The volunteers and the cluster facilitators led the children in a PRABHATPERI shouting the slogans related to education in the entire village, which attracted the attention of the community people towards the camps. The Head master and SDMC shared the responsibility in arranging the inaugural function in the school premises. SDMC president, Gram Panchayat President/members, leaders of the village, the Cluster Resource person, the school Head master/mistress and invited guests were present at the inaugural function.

Special invitee for the inaugural function:
Katapur is a village which belongs to Hanumasagr, Kustagi block. The camp was conducted at HPS Katapuras as per the request made by the Head master and the community.  Mrs. Netravathi Patil, Police Sub Inspector for Hanumasagar was invited to inaugurate the camp. She addressed all the children and said to dream big. She also appealed to the parents to send their children to school regularly. She specifically emphasized on educating the girl child and abolishing the practice of child marriage. The PSI spent her time until the lunch break and observed the activities done in the camps. She was all praises for Akshara and thanked for taking up such an effort to make the children happy.

Activities for three days:

Activites like memory game, fun games, making the village map with the help of the volunteers, constructing the Lego models using the Lego kit, some outdoor games and rhymes and action songs were conducted which not only kept the kids in the classes but also engaged them creatively. Competitions like pick and speak, drawing, English and Math quiz, musical chair and language game brought healthy competition between each group.

The children practiced street play, drama and a variety of cultural activities to entertain their parents and the community in the evening. Special activities like making flower bouquets, rangoli competition for children & the women, the dance and drama by the youth, planting the trees were the main attraction during the camps.

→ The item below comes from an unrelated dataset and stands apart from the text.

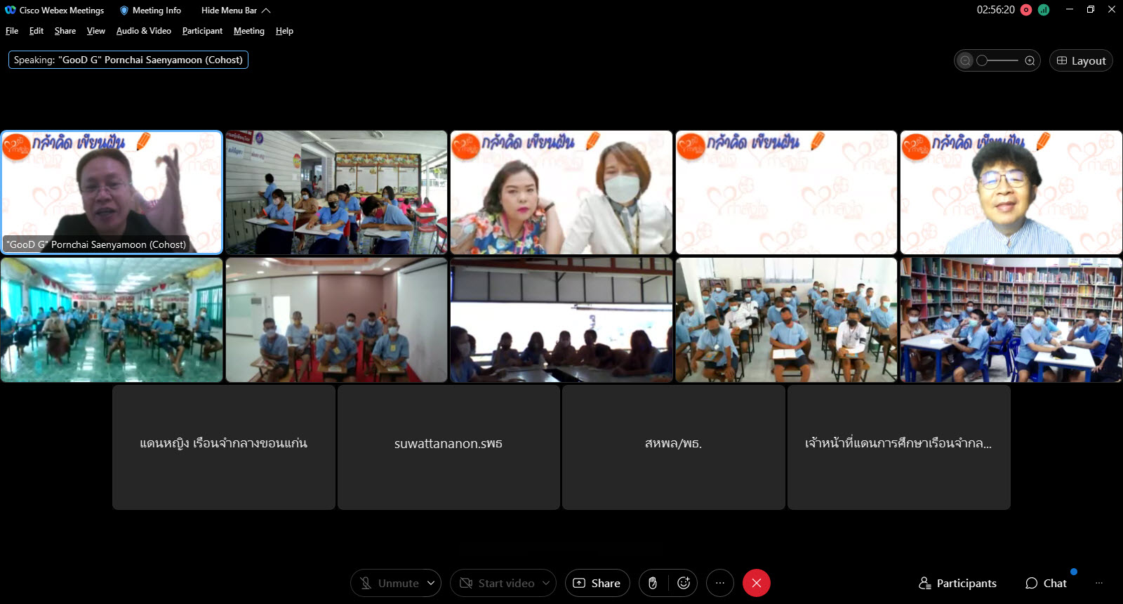The width and height of the screenshot is (1123, 604).
Task: Toggle the Participants panel
Action: [957, 583]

Feed back by the children:
Savitha Hiremath from 7th standard says, “I am the eldest daughter at home and have to always help my mother at home as well as in the field. I convinced my parents and attended the camp. I was elated to be a part of this camp, it was a different world for me which I had never dreamt of. These three days of the camp has gifted me a new life. I will study well and make sure to be useful to the society”.
“I watch the quiz competition on the TV. But I literally faced it in the camp. I liked the quiz competition”. Says, Shivkumar Gadad from 6th standard.
“All this while I was just studying without any goal, but the Doctor (invited resource person) made me dream and told me how to reach the goal” expressed Akshatha Jigeri from 8th standard.
ASER Results:
Conducting ASER test to all the children who participated in the camps was the major  task given to the Akshara team. The test was conducted using the ASER tool which includes Reading ,basic Math and English. Of 1,052 students, 1,001 attended for the ASER test.

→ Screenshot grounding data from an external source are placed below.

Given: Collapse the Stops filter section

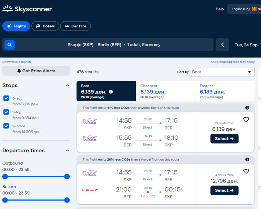Looking at the screenshot, I should pos(67,85).
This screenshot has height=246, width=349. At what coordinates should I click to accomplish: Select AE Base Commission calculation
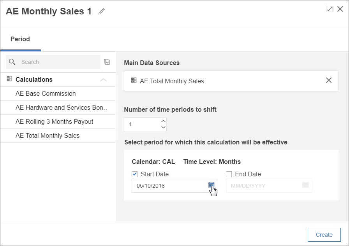point(46,93)
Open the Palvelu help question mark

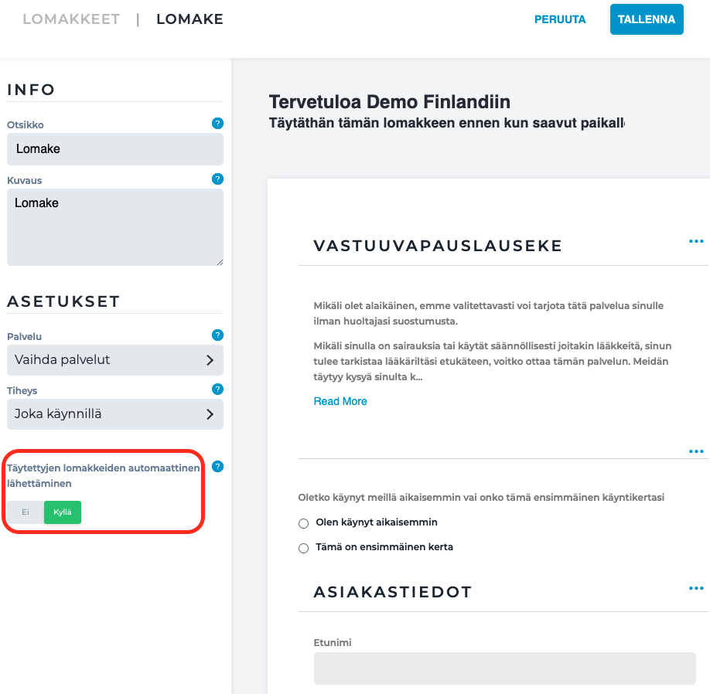pyautogui.click(x=217, y=335)
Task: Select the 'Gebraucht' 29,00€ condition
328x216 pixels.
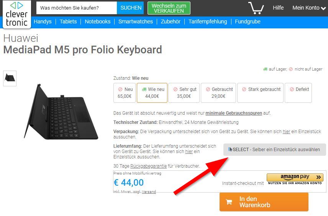Action: tap(218, 93)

The results showed that, 18% of the children are able to read the sentences and 42% of the children can read the story. 26% of the children could do the subtraction and 14% could do division while 16% of the children are unable to identify, 1-9 numbers yet. 24% of the children could read capital letters in English and 36% of them could read the small letters. 26% children could read simple words.

Community gathering:
 Community involvement could be seen almost every day during the camps. On day 1, the community was invited for the inaugural function, on the second day the community gathered after 7 PM to watch their children perform at the cultural programme and to listen to the message by the guests. Similarly, all were present on last day of the camp for the valedictory function.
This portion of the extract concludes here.